6 Saint Vincent's Church

The old village had three churches - St. Andrew's in the Fontaine Valley which was the first parish church (it no longer exists), Notre-Dame-du-Château also known as St. Catherine's Chapel (12th-16th centuries) within the walls of the fortress, and St. Vincent's Church.

Once a priory dependent on Saint-Paul de Mausole in Saint-Rémy de Provence, the 12th-century building is typical of the constructions in Les Baux with its southern section built half into the rock. The nave, which has ribbed barrel vaulting, was extended eastwards in 1609 without breaking the Romanesque harmony of the building as a whole. Inside are some modern stained-glass windows by Max Ingrand (1960), a gift from Prince Rainier III of Monaco. There is also the funeral chapel of the Manville family with Flamboyant Gothic vaulting and, in the chapel dug into the rock, the ceremonial cart used for the "pastrage" ceremony during Midnight Mass when the cart carries the newborn lamb offered to the Baby Jesus by the shepherds.

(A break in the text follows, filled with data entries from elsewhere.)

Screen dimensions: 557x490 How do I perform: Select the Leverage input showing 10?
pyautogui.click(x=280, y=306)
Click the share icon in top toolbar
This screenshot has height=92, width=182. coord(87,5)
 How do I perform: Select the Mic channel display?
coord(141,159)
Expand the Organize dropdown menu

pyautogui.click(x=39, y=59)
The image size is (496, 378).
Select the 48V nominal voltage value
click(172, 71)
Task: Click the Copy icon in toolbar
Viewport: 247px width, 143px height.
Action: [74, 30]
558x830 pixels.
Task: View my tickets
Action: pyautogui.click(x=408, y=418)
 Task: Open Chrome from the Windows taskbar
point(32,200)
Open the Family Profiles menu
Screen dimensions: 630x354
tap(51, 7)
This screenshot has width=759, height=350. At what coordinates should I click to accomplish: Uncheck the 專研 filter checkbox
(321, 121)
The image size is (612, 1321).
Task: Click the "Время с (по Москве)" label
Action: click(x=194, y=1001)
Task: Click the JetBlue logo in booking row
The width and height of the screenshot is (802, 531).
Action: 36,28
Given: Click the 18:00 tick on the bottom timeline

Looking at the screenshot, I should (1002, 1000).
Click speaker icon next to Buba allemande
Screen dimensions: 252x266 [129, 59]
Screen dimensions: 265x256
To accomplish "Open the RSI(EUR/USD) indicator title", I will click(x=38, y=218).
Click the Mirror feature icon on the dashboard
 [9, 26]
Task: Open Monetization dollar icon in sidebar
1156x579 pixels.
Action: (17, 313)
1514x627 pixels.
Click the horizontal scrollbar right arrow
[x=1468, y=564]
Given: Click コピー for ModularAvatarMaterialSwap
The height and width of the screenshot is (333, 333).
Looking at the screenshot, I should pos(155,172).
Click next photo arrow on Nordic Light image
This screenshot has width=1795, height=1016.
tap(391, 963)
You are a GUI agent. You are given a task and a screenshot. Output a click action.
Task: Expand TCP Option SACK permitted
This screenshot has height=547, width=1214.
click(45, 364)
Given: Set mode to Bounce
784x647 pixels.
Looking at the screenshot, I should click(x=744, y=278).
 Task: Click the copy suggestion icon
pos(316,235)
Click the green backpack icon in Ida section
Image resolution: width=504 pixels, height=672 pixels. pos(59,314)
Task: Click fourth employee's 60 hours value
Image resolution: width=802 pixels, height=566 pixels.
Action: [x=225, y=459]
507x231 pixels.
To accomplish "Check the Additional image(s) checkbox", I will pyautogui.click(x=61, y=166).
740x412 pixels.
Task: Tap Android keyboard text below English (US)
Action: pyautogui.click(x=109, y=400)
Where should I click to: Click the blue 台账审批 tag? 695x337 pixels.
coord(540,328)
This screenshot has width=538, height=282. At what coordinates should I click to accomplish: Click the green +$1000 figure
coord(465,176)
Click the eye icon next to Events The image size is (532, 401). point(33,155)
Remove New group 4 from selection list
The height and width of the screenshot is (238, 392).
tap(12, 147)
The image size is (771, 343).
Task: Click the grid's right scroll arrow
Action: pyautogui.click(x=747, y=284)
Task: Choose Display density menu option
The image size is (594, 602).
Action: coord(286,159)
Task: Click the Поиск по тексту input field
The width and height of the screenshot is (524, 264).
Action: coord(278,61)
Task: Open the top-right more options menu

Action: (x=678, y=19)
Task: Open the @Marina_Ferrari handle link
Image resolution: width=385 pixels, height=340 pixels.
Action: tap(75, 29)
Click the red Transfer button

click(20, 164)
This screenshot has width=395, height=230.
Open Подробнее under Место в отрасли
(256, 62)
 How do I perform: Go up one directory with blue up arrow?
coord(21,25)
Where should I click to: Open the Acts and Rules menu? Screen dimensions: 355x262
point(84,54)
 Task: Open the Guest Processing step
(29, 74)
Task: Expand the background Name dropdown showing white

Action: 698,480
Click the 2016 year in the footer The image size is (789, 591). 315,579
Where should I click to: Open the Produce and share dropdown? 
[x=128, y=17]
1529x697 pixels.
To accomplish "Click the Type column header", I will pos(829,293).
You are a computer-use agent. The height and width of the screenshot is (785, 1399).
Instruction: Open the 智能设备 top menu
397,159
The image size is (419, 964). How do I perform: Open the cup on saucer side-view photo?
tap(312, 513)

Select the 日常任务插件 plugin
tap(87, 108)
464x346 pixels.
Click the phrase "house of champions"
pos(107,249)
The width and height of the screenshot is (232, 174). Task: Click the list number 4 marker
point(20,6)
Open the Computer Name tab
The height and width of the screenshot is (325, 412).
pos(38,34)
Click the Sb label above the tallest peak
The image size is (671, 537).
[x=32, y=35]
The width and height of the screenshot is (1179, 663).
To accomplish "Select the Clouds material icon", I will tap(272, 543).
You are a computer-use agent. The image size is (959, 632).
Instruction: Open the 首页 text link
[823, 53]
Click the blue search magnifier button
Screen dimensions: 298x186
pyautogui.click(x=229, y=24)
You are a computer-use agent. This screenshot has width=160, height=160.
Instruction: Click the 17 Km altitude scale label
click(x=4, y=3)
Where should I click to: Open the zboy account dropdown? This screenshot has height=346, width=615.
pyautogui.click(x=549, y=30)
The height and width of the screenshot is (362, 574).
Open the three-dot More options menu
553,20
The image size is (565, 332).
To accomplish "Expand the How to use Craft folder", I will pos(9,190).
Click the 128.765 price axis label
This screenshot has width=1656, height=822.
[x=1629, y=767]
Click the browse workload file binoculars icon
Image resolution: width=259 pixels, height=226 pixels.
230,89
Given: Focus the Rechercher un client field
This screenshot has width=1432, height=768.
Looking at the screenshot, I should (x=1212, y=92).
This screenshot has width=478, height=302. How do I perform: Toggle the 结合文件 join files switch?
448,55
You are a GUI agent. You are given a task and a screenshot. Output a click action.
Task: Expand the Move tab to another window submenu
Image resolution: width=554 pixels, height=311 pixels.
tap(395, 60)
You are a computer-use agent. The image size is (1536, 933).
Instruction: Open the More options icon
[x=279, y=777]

Outside, the West Front underwent extensive alteration during the 19th-century restoration work which, in particular, changed the flight of steps that used to run along the wall (there are traces of its removal). Above the doorway and a rounded window, there is a superb sculpture of a lion. On the South side, the Lantern of the Deceased is an elegant circular turret topped by a cupola decorated with gargoyles. Tradition has it that a fire was lit in the turret whenever somebody from Les Baux passed away.